*Directive:* Copy the listing verbatim from the line with "This screenshot has height=675, width=1200." up to and including the line with "python-idle-icon is located". Leave the pictures out of your copy.

*Stored data entries:*
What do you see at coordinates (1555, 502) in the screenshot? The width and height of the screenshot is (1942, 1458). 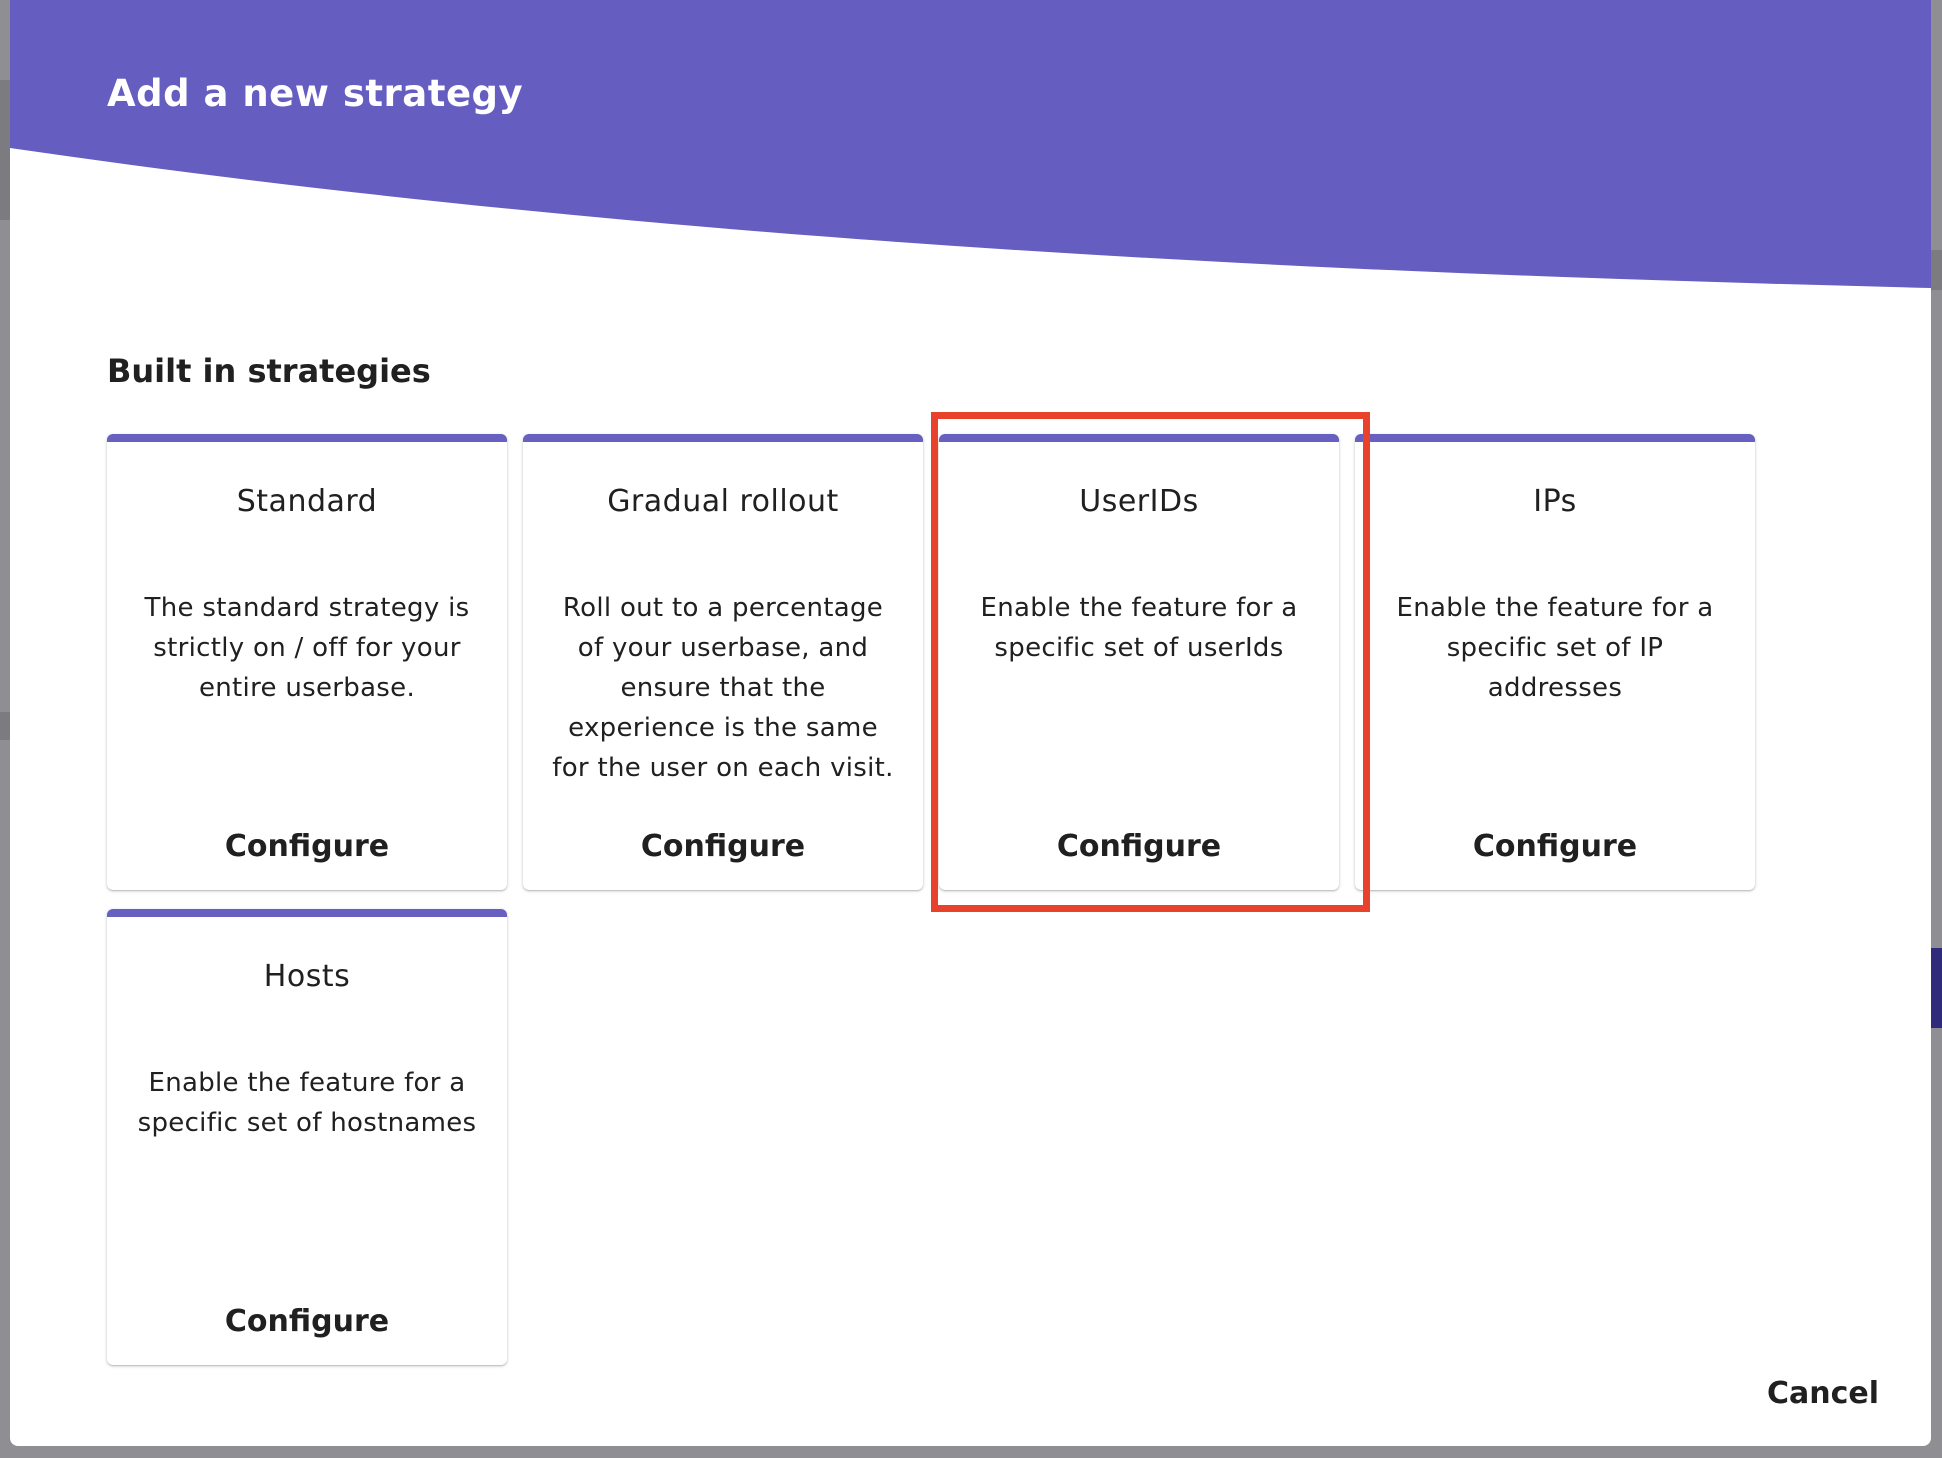 I see `strategy-card-title: IPs` at bounding box center [1555, 502].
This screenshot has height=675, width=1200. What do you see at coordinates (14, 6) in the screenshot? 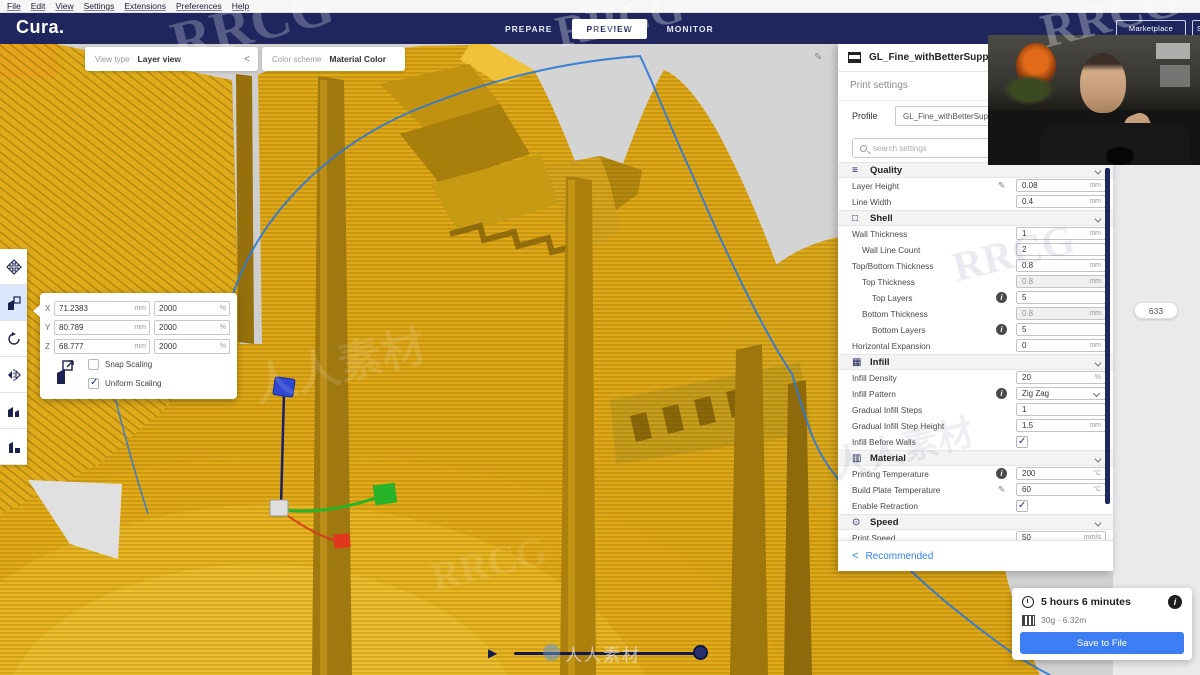
I see `menu-file: File` at bounding box center [14, 6].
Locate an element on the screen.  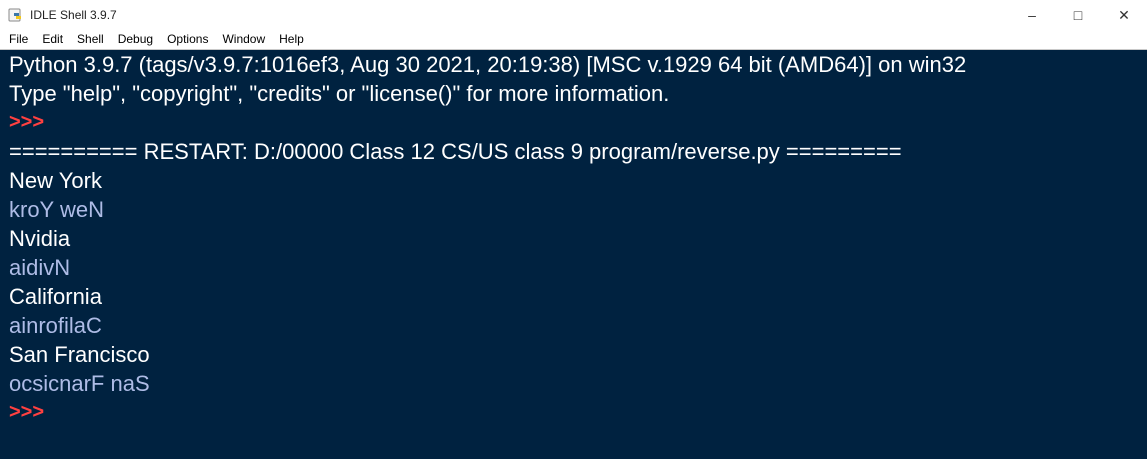
python-idle-icon is located at coordinates (16, 15).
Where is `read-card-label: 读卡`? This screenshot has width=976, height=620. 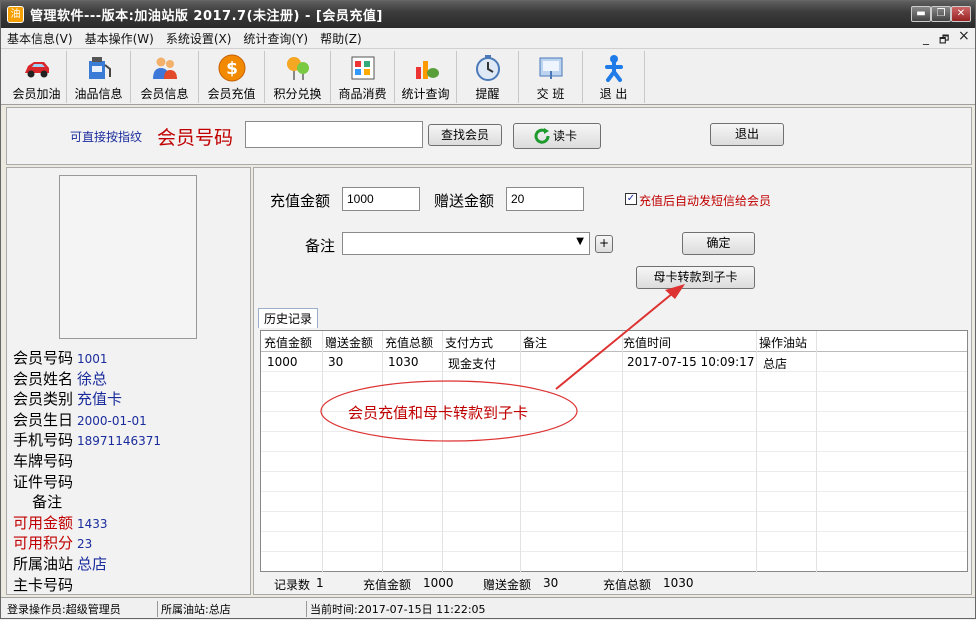 read-card-label: 读卡 is located at coordinates (564, 136).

*Solution to the exercise:*
This screenshot has height=675, width=1200. What do you see at coordinates (14, 6) in the screenshot? 
I see `menu-file: File` at bounding box center [14, 6].
Locate an element on the screen.  
python-idle-icon is located at coordinates (16, 15).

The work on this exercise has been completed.